Here’s another question: Will we ignore other warning signs of another possible impending global conflict? The second world war was caused in major part by aggressive rightwing populist politicians bearing nationalist grievances who rose to power by widening and exploiting racial hatred and economic discontent. Their crude rhetoric spread hatred, mass violence and widespread murder of the sort that led to November 1938’s Kristallnacht, the “night of broken glass” in which Jewish homes and businesses were destroyed and Jewish men rounded up and sent to concentration camps and which was the precursor to the Holocaust. How is today looking against that measure?
In the last weeks in the UK, angry racist mobs rioted in several cities across England, acting on rumours that a Muslim refugee was responsible for the killing of three young girls at a school holiday dance party. Change “Muslim” to “Jewish” and you have the basic ingredient of every antisemitic pogrom of the last 150 years. At one of the riots, encouraged by extremist misinformation, a mob attempted to set fire to a hotel sheltering refugees. Thankfully they failed, but there seems to me small difference between the white supremacist rioters’ intent and that of the Nazi brownshirts on that night of breaking glass.

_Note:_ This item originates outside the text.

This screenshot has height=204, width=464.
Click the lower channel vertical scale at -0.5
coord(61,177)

How extraordinary that here we are in 2024 with an entire nation being placed on alert against the threat of racist street violence. Think about that for just a moment and it will seem extraordinary. This has been headed off for now, but what happens after the next invented provocation?

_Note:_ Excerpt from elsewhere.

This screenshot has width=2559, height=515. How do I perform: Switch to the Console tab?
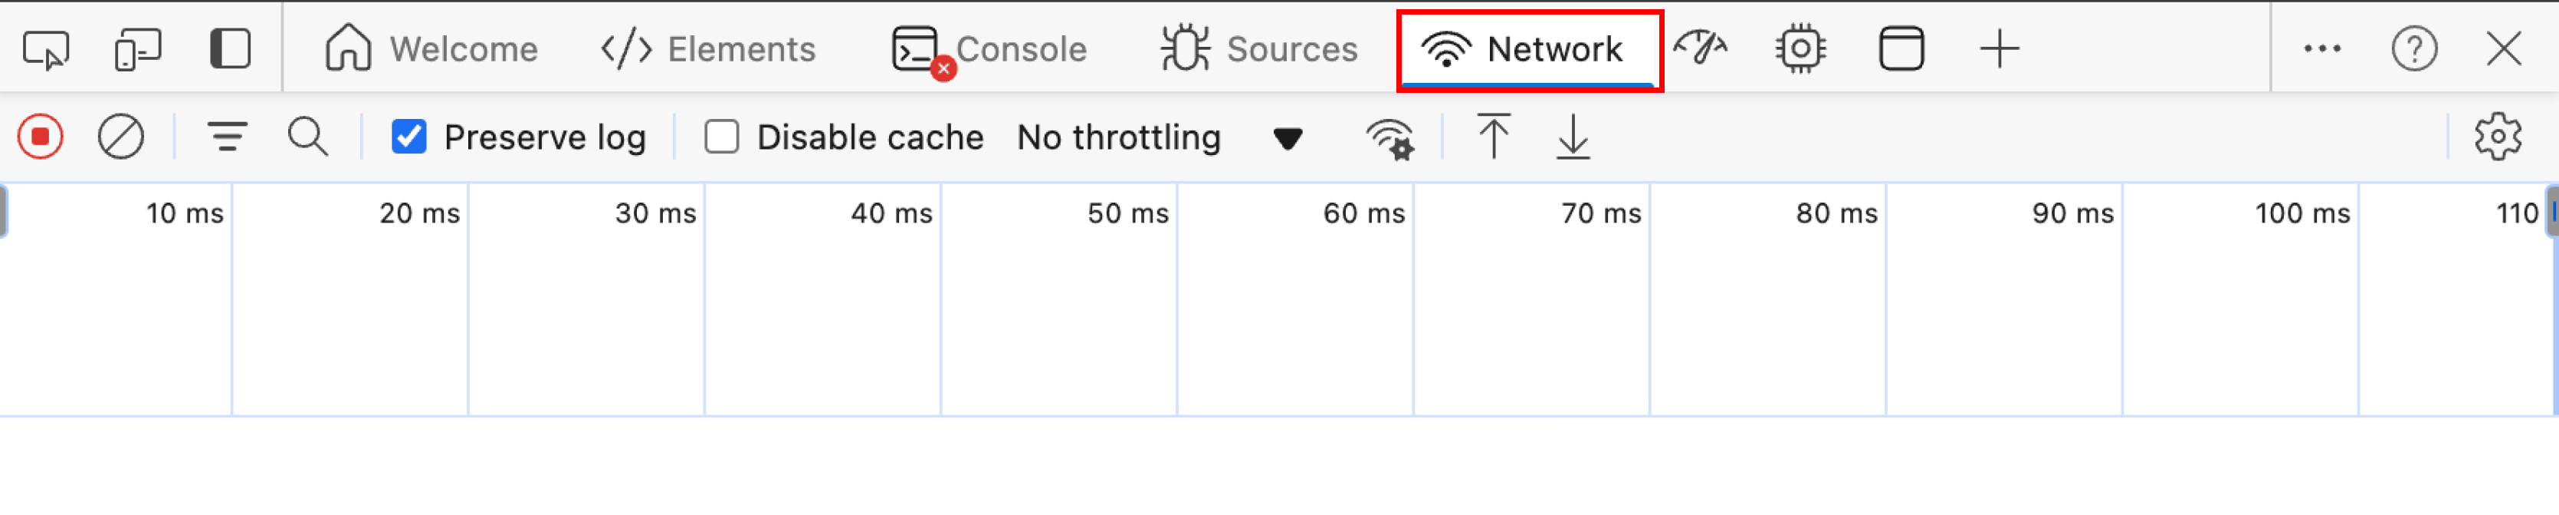coord(989,49)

Events like this highlight something that should worry us all: we are entering a new age of savagery and organised lying that would have been almost unthinkable in western democracies just a generation ago. As in the 1930s, our society is becoming increasingly irrational, frightening and violent. And this is mirrored in the coarsening of our political language and the daily workings of our political system, where populists routinely lie, peddle conspiracy theories, and stoke racial, cultural, gender and class divisions as they attempt (with increasing success) to create a voting base for themselves. Cultural elites were declared enemies of the people in fascist and communist countries in the 1930s and are regularly denounced as such today. Our culture wars are nothing new.

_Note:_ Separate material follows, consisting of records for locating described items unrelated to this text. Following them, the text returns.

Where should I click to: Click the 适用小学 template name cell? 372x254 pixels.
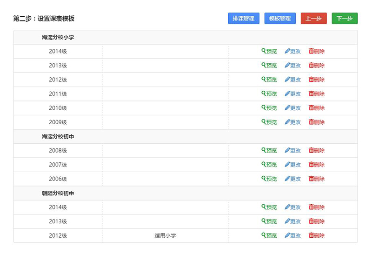(x=165, y=235)
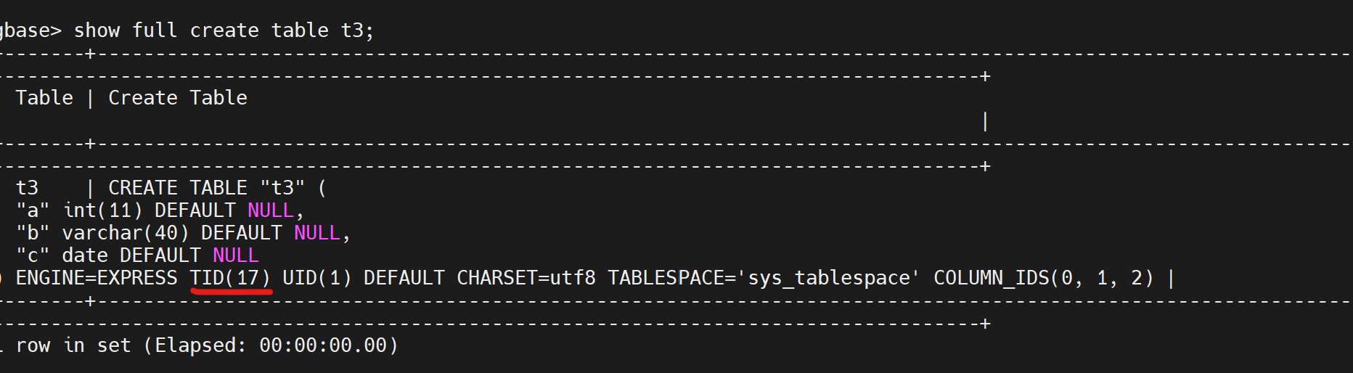The height and width of the screenshot is (373, 1353).
Task: Click the magenta NULL after date DEFAULT
Action: click(x=235, y=255)
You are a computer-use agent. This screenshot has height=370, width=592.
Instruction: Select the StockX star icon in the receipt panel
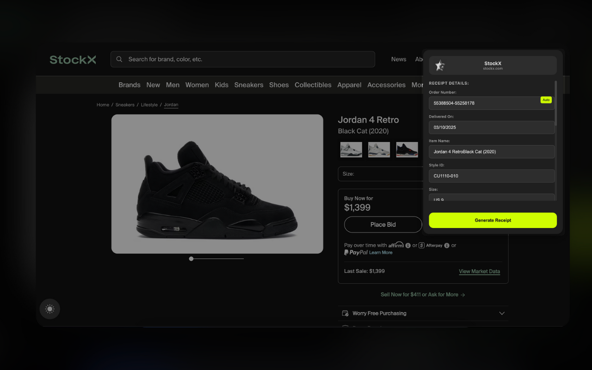tap(440, 65)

It is important to recall that only a decade ago, it was almost inconceivable that people who addressed rallies in a similar ranting style as Hitler or Mussolini, who praised neo-Nazis, called political opponents vermin and accused immigrants of poisoning the blood of their citizens could have attracted more than a few per cent of the national vote in established democratic nations. And yet in France, Germany, Hungary, the Netherlands and elsewhere, parties of the hard right, including some with very real historical links to the Nazi and Fascist parties of the 1930s, are challenging mainstream democratic parties for the share of the popular vote.
In the US, this includes a presidential candidate who less than three years ago attempted to overturn the result of the election by sending an armed mob into the Capitol building. Insurrection, coup, putsch, violent demonstration – call it what you will – but this smacks of the sort of thing Mussolini and Hitler also tried out during their rise to power. And in Vladimir Putin’s Russia, opposition politicians like Alexei Navalny are regularly being publicly tried and murdered in similar fashion to Joseph Stalin’s opponents in the old USSR.
The conclusion is clear: in many easily recognisable ways, the history of the 1920s and 30s is already repeating. It’s all happening before our very eyes and yet few see it because we have stopped thinking of our situation in historical terms. Will the global conflict that the savagery of those times led to also repeat? It’s time to look in the mirror. With the mass bombing of civilians in cities like Gaza and Kiev, the fate of Taiwan now being openly discussed, and a major land battle right now being fought in Kursk, maybe the early stages of widening global conflict are already under way. Do our leaders have the historical insights necessary to prevent it all happening again?